SEXTO.- Viene manteniendo de modo reiterado este Tribunal que en los casos en que, en la resolución judicial de la litis matrimonial, se atribuya a uno de los cónyuges el uso del domicilio familiar, y con independencia de la titularidad del mismo, el beneficiario de tal derecho, en lógica y justa compensación, debe asumir de modo directo, y sin repercusión posible sobre el otro consorte, los gastos que sean inherentes a tal ocupación, originados por quiénes moren en el inmueble y redunden en beneficio exclusivo de ellos, tales como los derivados de los servicios de luz, agua, calefacción, gas, teléfono e inclusive los relativos a las cuotas ordinarias de comunidad de propietarios, pues no sería ajustado a equidad ni a derecho que tales gastos, salvo que otra cosa se hubiere establecido expresamente, recaigan sobre quien, siendo dueño, exclusivo o cotitular, de la vivienda no detenta su disfrute ni, en consecuencia, se aprovecha de tales servicios.

Razones que determinan la exclusión del pasivo comunitario de las partidas que, referentes a cuotas de comunidad, reclamó la Sra. Rita y acogió la sentencia de instancia.

SEPTIMO.- La estimación parcial del recurso, a tenor de lo expuesto, determina el que no haya de hacerse especial condena en las costas procesales devengadas en la alzada, de conformidad con lo prevenido en el artículo 398-2 de la Ley de Enjuiciamiento Civil.

Vistos los artículos citados y demás de general y pertinente aplicación

Fallo

Que estimando parcialmente el recurso de apelación formulado por don Federico contra la sentencia dictada, en fecha 15 de marzo de 2004, por el Juzgado de Primera Instancia nº 2 de los de Torrejón de Ardoz, en procedimiento de formación de inventario seguido, bajo el nº 20/2004, entre dicho litigante y doña Rita , debemos revocar y revocamos dicha resolución en lo que concierne a las partidas sobre IBI y cuotas de comunidad de propietarios y, en su lugar, declaramos lo siguiente:

- Se incluye en el pasivo comunitario el importe de los recibos de IBI de la vivienda sita en la AVENIDA000 número NUM002 de Torrejón de Ardoz correspondientes tan sólo a los años 1997 y siguientes, constituyendo crédito de la Sra. Rita el 54,37% del importe abonado por tal concepto.

- No ha lugar a incluir en el pasivo, como crédito de dicha litigante, los desembolsos efectuados por la misma en concepto de cuotas de la comunidad de propietarios del referido inmueble.

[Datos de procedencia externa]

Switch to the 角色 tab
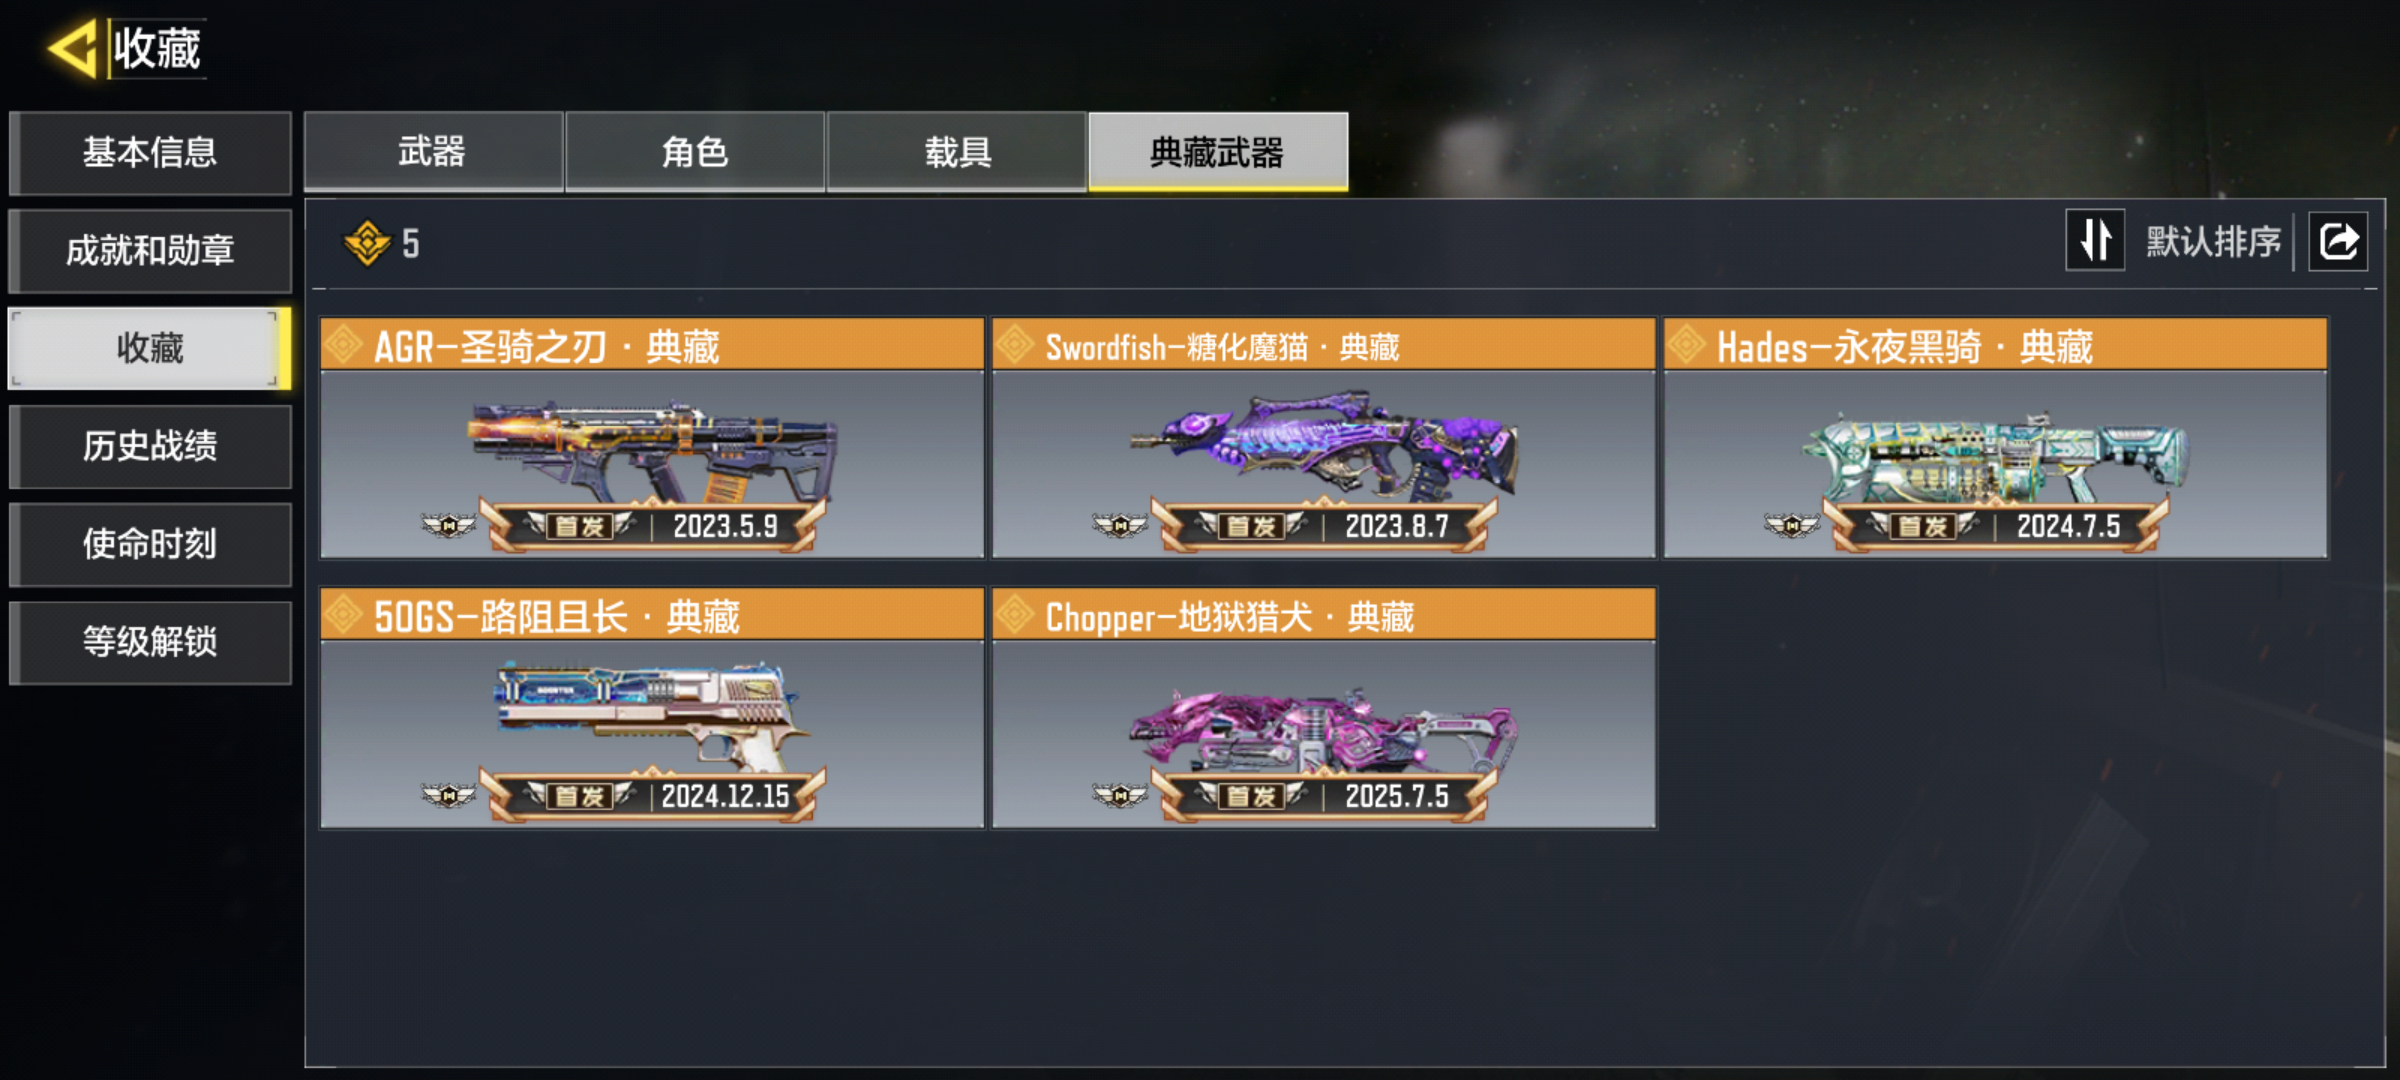 (x=695, y=152)
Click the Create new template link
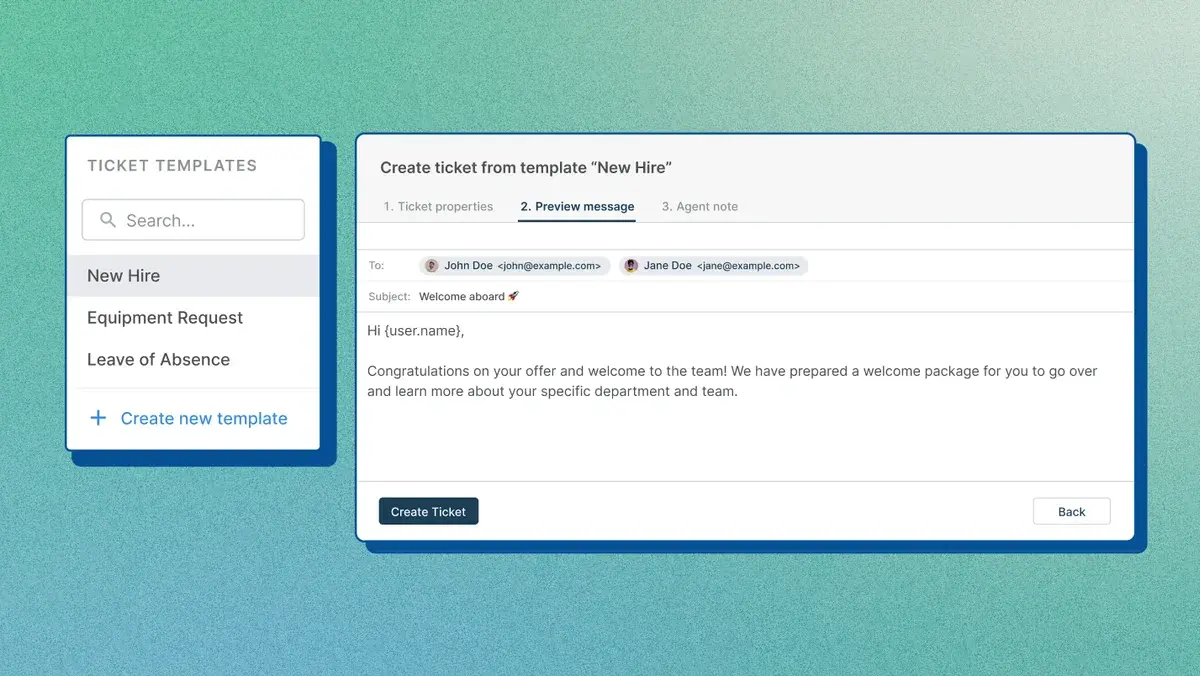The image size is (1200, 676). [x=204, y=419]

Se confirman el resto de los pronunciamientos contenidos en dicha resolución y en especial, al ser objeto del recurso, los relativos a la denegación del crédito reclamado por don Federico y a los porcentajes de participación en dicho inmueble, si bien con la precisión de que el mismo pertenece a ambos cónyuges con carácter privativo y en comunidad ordinaria, y no con la condición de ganancial.

Todo ello sin hacer especial condena en las costas procesales devengadas en la alzada.

Así por esta nuestra Sentencia, de la que se llevará testimonio al Rollo de la Sala y será notificada a las partes en legal forma, con sujeción a lo prevenido en el artículo 248-4º de la Ley Orgánica del Poder Judicial, lo pronunciamos, mandamos y firmamos.

PUBLICACIÓN.- En el mismo día de la fecha, fué leída y publicada la anterior Sentencia por el Ilmo. Sr. D. Eduardo Hijas Fernández; doy fé.